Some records

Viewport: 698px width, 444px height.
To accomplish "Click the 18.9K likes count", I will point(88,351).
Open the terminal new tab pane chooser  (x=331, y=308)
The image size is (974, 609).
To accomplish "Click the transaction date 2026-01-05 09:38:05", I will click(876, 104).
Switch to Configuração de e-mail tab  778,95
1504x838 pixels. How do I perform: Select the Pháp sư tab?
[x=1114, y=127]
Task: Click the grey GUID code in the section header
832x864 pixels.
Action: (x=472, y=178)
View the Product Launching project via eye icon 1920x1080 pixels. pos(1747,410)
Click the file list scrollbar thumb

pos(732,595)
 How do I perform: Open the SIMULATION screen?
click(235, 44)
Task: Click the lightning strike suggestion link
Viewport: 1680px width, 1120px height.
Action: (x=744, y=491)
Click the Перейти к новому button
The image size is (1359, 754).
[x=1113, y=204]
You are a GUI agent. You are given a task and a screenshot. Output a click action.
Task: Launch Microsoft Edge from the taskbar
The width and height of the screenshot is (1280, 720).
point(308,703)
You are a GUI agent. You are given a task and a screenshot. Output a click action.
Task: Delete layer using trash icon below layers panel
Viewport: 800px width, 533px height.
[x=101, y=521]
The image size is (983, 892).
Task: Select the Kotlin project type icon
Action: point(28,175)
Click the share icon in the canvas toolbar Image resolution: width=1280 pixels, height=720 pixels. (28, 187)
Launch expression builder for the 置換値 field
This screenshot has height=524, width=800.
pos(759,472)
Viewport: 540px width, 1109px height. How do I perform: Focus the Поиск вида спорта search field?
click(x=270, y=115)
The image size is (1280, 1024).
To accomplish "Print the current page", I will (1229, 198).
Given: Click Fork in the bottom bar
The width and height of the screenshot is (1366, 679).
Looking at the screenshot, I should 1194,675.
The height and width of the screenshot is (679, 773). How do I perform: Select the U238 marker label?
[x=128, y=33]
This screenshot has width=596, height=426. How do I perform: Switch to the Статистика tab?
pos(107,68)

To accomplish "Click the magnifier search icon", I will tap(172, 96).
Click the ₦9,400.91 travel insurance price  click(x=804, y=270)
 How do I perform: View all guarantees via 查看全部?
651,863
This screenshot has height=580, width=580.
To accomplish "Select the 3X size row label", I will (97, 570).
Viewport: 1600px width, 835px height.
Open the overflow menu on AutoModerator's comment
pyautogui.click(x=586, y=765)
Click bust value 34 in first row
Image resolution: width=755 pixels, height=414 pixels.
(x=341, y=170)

» **Given task**
Please change "Viewport" to "Display" in the records from the line with "Task: Click the grey" to the line with "will tap(172, 96).", and give only those lines back with nothing else altered.

» **Task output**
Task: Click the grey GUID code in the section header
832x864 pixels.
Action: (x=472, y=178)
View the Product Launching project via eye icon 1920x1080 pixels. pos(1747,410)
Click the file list scrollbar thumb

pos(732,595)
 How do I perform: Open the SIMULATION screen?
click(235, 44)
Task: Click the lightning strike suggestion link
Display: 1680px width, 1120px height.
Action: (x=744, y=491)
Click the Перейти к новому button
The image size is (1359, 754).
[x=1113, y=204]
You are a GUI agent. You are given a task and a screenshot. Output a click action.
Task: Launch Microsoft Edge from the taskbar
The width and height of the screenshot is (1280, 720).
point(308,703)
You are a GUI agent. You are given a task and a screenshot. Output a click action.
Task: Delete layer using trash icon below layers panel
Display: 800px width, 533px height.
[x=101, y=521]
The image size is (983, 892).
Task: Select the Kotlin project type icon
Action: point(28,175)
Click the share icon in the canvas toolbar Image resolution: width=1280 pixels, height=720 pixels. (28, 187)
Launch expression builder for the 置換値 field
This screenshot has height=524, width=800.
pos(759,472)
Display: 540px width, 1109px height. How do I perform: Focus the Поиск вида спорта search field?
click(x=270, y=115)
The image size is (1280, 1024).
To accomplish "Print the current page", I will (1229, 198).
Given: Click Fork in the bottom bar
The width and height of the screenshot is (1366, 679).
Looking at the screenshot, I should 1194,675.
The height and width of the screenshot is (679, 773). How do I perform: Select the U238 marker label?
[x=128, y=33]
This screenshot has width=596, height=426. How do I perform: Switch to the Статистика tab?
pos(107,68)

To accomplish "Click the magnifier search icon", I will tap(172, 96).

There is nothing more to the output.